Consider the aggregation rule as:
USE LogLogic_Monitor_Cpu | GROUP BY ll_nodeId, weeks(sys_eventTime), days(sys_eventTime), hours(sys_eventTime, 5) COLUMNS max(ll_systemCPU), max(ll_processCPU), avg(ll_systemCPU), avg(ll_processCPU)Now consider the following search queries:
- Query1
-
USE LogLogic_Monitor_Cpu | GROUP BY ll_nodeId, weeks(sys_eventTime) COLUMNS max(ll_systemCPU),avg(ll_processCPU)
Query1 matches the aggregation rule because all conditions match:- The USE clause in Query1 is the same as that of the aggregation rule.
- The GROUP BY non-time aggregate (ll_nodeId) in Query1 is exactly the same as that in the aggregation rule.
- The time aggregate column weeks(sys_eventTime) is a subset of that in the aggregation rule. So, the GROUP BY clause of Query1 is a subset of the GROUP BY clause of the aggregation rule.

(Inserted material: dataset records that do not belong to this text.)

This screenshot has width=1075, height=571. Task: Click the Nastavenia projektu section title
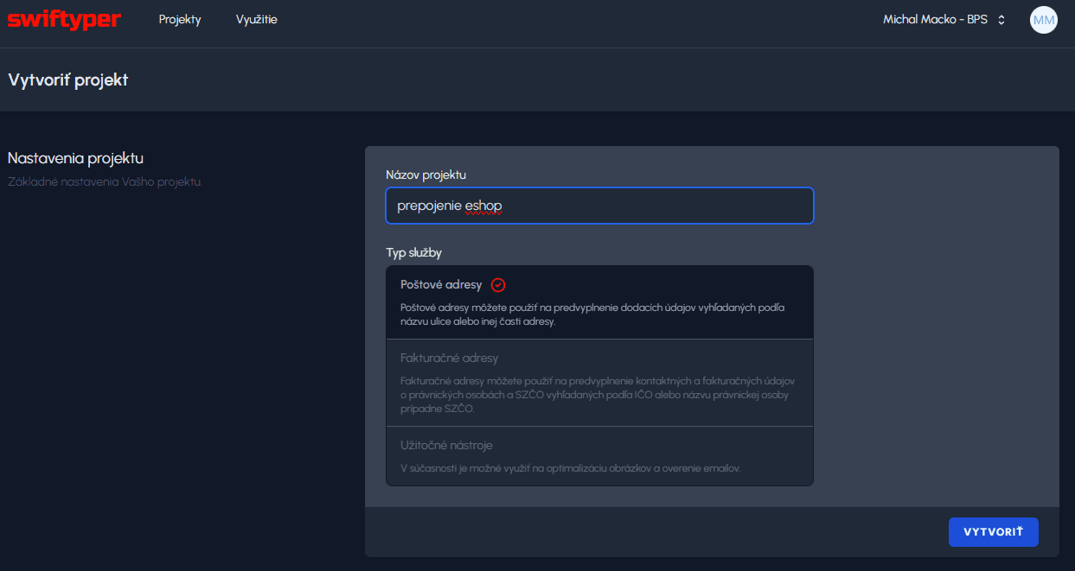(x=75, y=158)
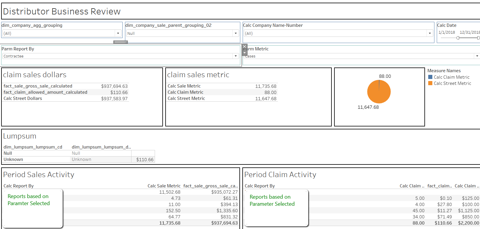Open the dim_company_agg_grouping filter dropdown
The width and height of the screenshot is (480, 229).
pyautogui.click(x=118, y=33)
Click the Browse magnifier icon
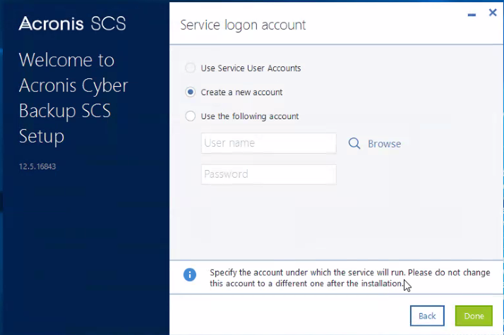504x335 pixels. point(354,144)
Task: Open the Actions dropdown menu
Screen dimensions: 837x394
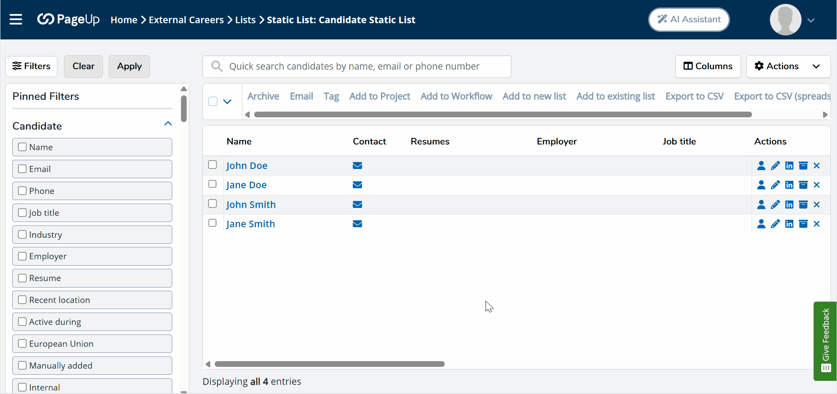Action: [787, 66]
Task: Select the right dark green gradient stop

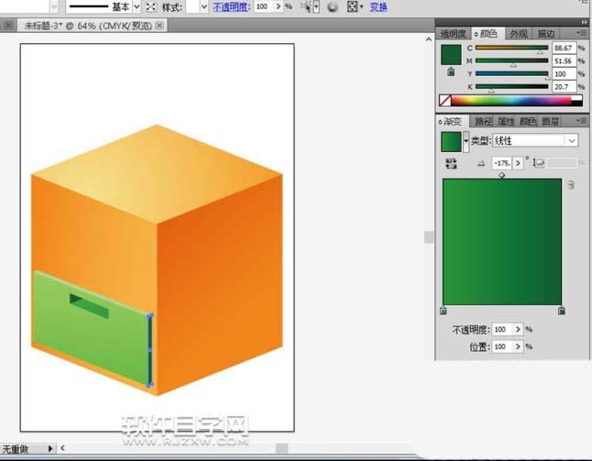Action: tap(561, 311)
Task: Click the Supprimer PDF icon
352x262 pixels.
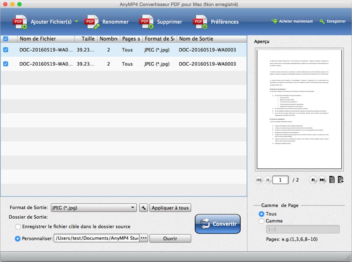Action: [x=146, y=22]
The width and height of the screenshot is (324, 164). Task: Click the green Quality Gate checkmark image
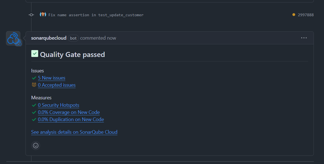(x=35, y=53)
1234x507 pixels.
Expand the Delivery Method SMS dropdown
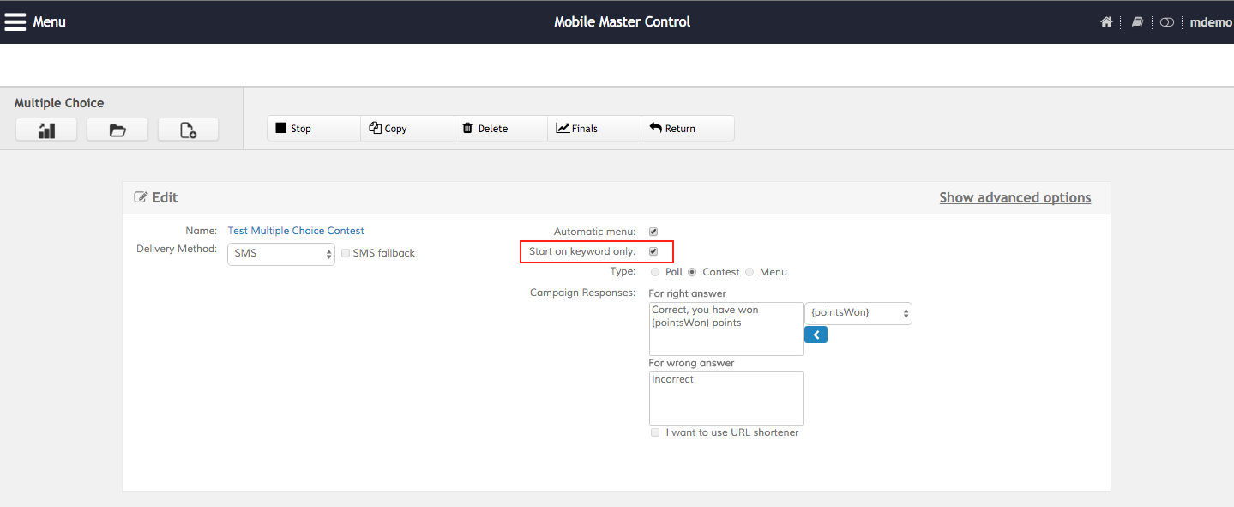(281, 254)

- The projection aggregates in Query1, max(ll_systemCPU), avg(ll_processCPU), are a subset of that in the aggregation rule.
- Query2
-
USE LogLogic_Monitor_Cpu, Loglogic_Appliance | GROUP BY ll_nodeId, weeks(sys_eventTime) COLUMNS max(ll_systemCPU), avg(ll_processCPU)

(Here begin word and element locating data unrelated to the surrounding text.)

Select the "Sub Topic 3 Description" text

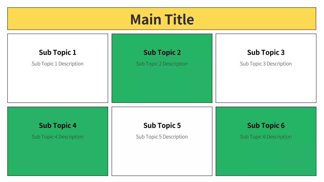pos(266,64)
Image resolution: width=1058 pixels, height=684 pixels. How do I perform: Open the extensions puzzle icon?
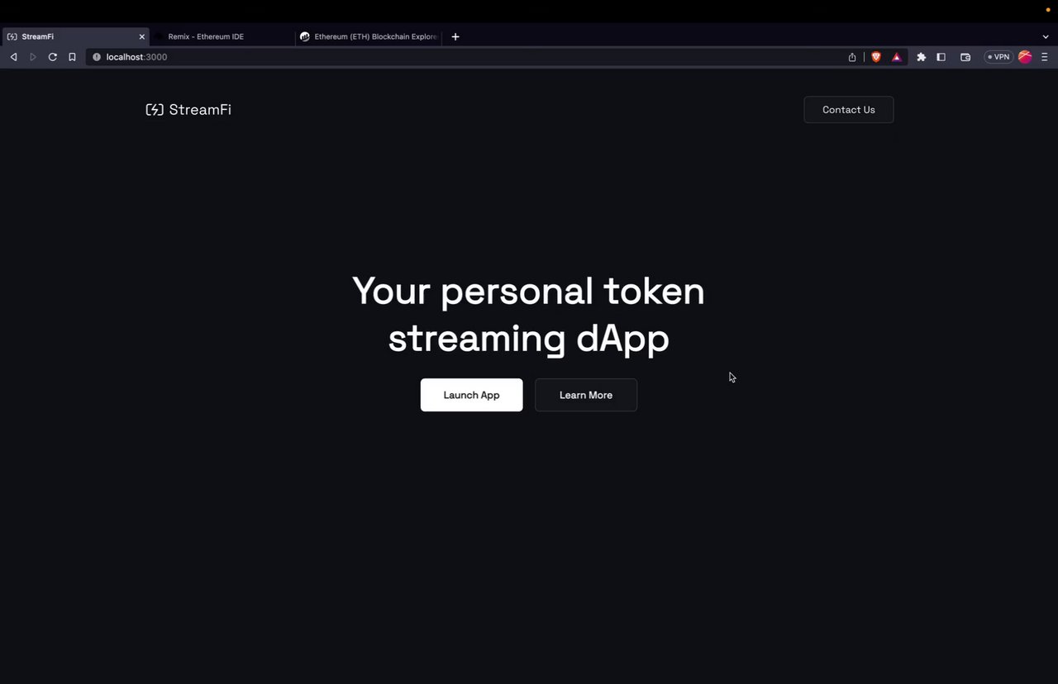tap(922, 57)
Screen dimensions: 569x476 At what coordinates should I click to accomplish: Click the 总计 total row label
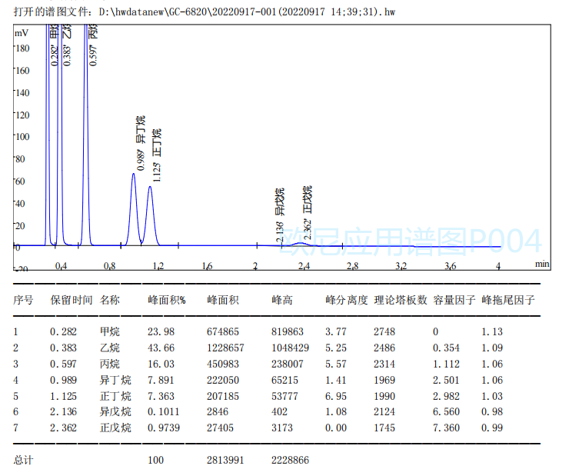pyautogui.click(x=23, y=460)
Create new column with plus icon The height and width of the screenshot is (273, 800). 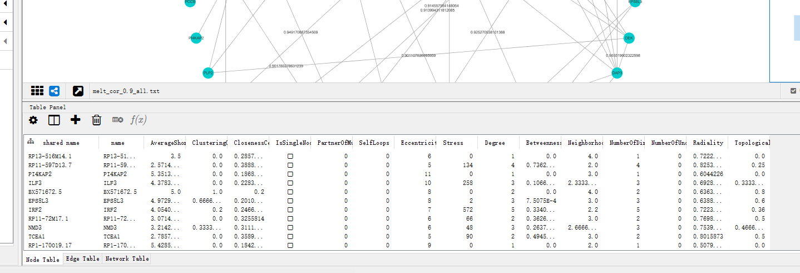(x=76, y=120)
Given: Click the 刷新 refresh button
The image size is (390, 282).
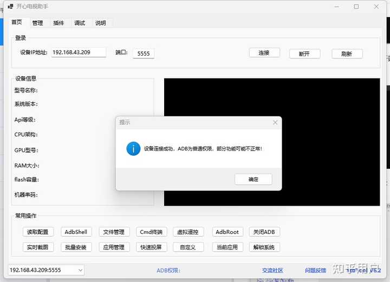Looking at the screenshot, I should click(x=347, y=54).
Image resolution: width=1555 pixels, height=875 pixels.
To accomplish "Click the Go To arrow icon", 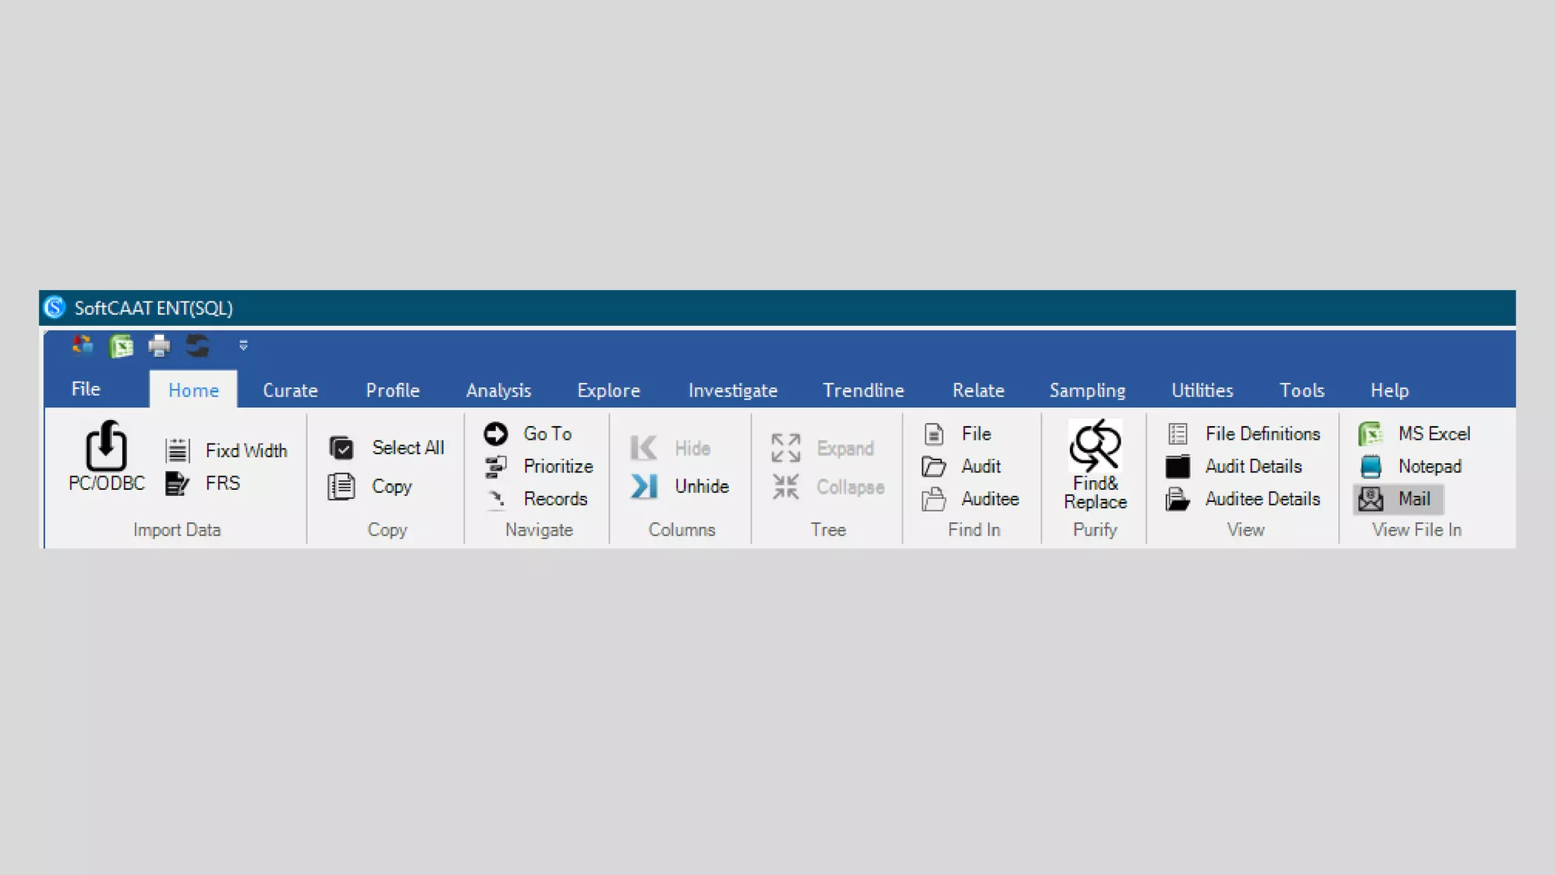I will click(x=496, y=434).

Query2 does not match the aggregation rule because:
The USE clause in Query2 is not same as that of the aggregation rule; it has an extra data model Loglogic_Appliance.
- Query3
-
USE LogLogic_Monitor_Cpu | GROUP BY ll_nodeId, ll_pRuleID, weeks(sys_eventTime) COLUMNS max(ll_systemCPU), avg(ll_processCPU)
Query3 does not match the aggregation rule because:
The GROUP BY non-time aggregate in Query3 is not exactly the same as that in the aggregation rule; it has an extra column ll_pRuleID.
- Query4
-
USE LogLogic_Monitor_Cpu | GROUP BY ll_nodeId, minutes(sys_eventTime) COLUMNS max(ll_systemCPU), avg(ll_processCPU)
Query4 does not match the aggregation rule because:
The time GROUP BY in Query4 is not equal to or a subset of that in the aggregation rule; it has a different column minutes(sys_eventTime).
- Query5
-
USE LogLogic_Monitor_Cpu | GROUP BY ll_nodeId, minutes(sys_eventTime) COLUMNS max(ll_systemCPU), sum(ll_processCPU)
Query5 does not match the aggregation rule because:
The projection columns in Query5 are not equal to or a subset of that in the aggregation rule; it has a different column sum(ll_processCPU).